## TASK INSTRUCTIONS
Decide whether each statement below agrees with the article on Los Angeles shopping that follows: (a) Koontz Hardware in West Hollywood had sold out of gloves and masks; (b) paint cans were the most popular items at Anawalt Lumber in Hollywood; (c) Target recommended a ukulele kit. Answer each with yes or no and quote the words from the article that decide it.

## EXCERPT PROVIDED
But are we still “panic buying”? In Los Angeles, despite the apocalyptic photos of barren shelves, the urge to stockpile has lessened over the last few weeks as we’ve settled, however uncomfortably, into our new normal. At the Pavilions in West Hollywood, a customer service representative said that she’s seeing more “normal shopping” these days. At Food 4 Less in Hollywood, a checker said that customers seem to have calmed down. “People aren’t panicking like they were before; they’re just buying whatever we have on our shelves,” she said.

Still, shortages remain: a clerk at the CVS on Third and Fairfax reported that all isopropyl alcohol, Lysol, Clorox, tissues, thermometers, and antibacterial soap were being snatched up by customers as soon as new shipments arrived. Employees at the aforementioned Pavilions and a Walgreens in Mid-Wilshire told a similar story.

Gloves and masks were sold out at Koontz Hardware in West Hollywood, but other trends were more intriguing: the store’s barbecue sales were way up, as were sales of paint cans. “People definitely have a lot more time on their hands for home improvement projects,” an associate says. At Anawalt Lumber in Hollywood, the most popular items were plants, soil, and vegetable seeds, according to a cashier. “Customers seem interested in anything they can grow themselves,” she says.

So we’re perilously cutting our own hair and sprinkling vegetable seeds into little pots around our apartments. Sounds like we need a drink. At the Rite Aid on Fairfax and Sunset, a worker says that customers are snatching up Zinc, vitamin C, and “lots and lots of wine.” (Alcohol sales, as well as sales of cigarettes, have spiked nationwide since the coronavirus crisis, for fairly obvious reasons.) Wine is also on the menu at a number of markets that have opened inside restaurants around L.A., including at Kismet, Perch L.A., Sara’s Market, Gwen, and Tender Greens. At All Time in Los Feliz, a $1,500 “Doomsday Fuck It Pack” of wine includes 12 bottles of the “highest end, allocated cellar shit, for a happy end of days.”

When those last days come, at least we’ll all be shredded: most dumbbells were sold out at local Targets and Walmarts, as were ab rollers and many resistance bands and yoga mats. (Instead, Target recommended I buy a ukulele kit, complete with a DVD instruction video, to “take care of your mind, body and spirit.”)

## INFORMATION PROVIDED
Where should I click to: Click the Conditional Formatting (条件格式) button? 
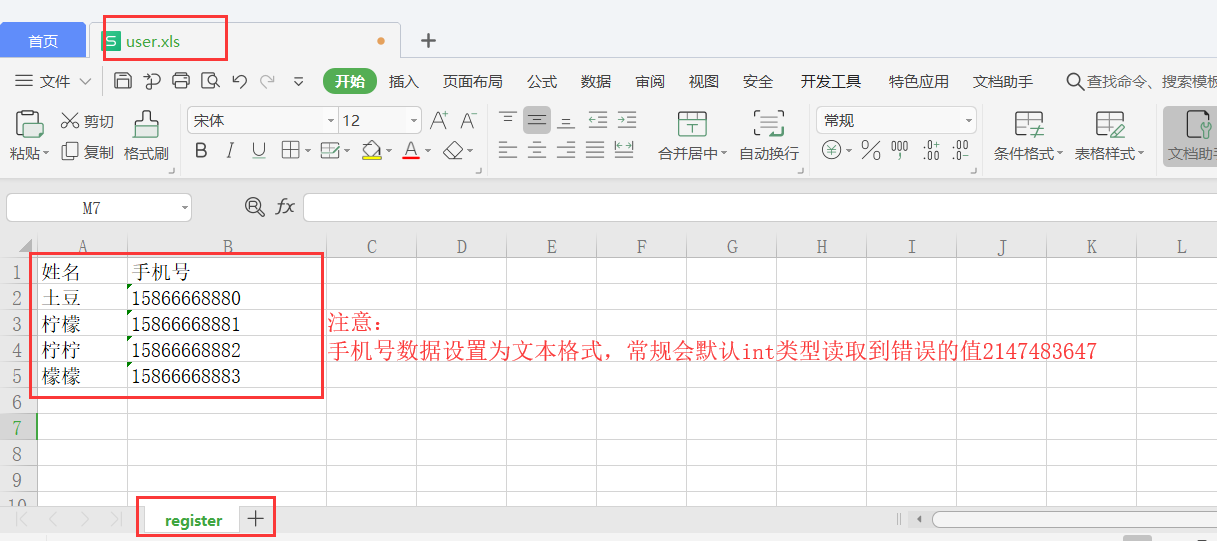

## ANSWER SECTION
(a) Yes: "Gloves and masks were sold out at Koontz Hardware in West Hollywood"
(b) No: "At Anawalt Lumber in Hollywood, the most popular items were plants, soil, and vegetable seeds, according to a cashier."
(c) Yes: "Target recommended I buy a ukulele kit"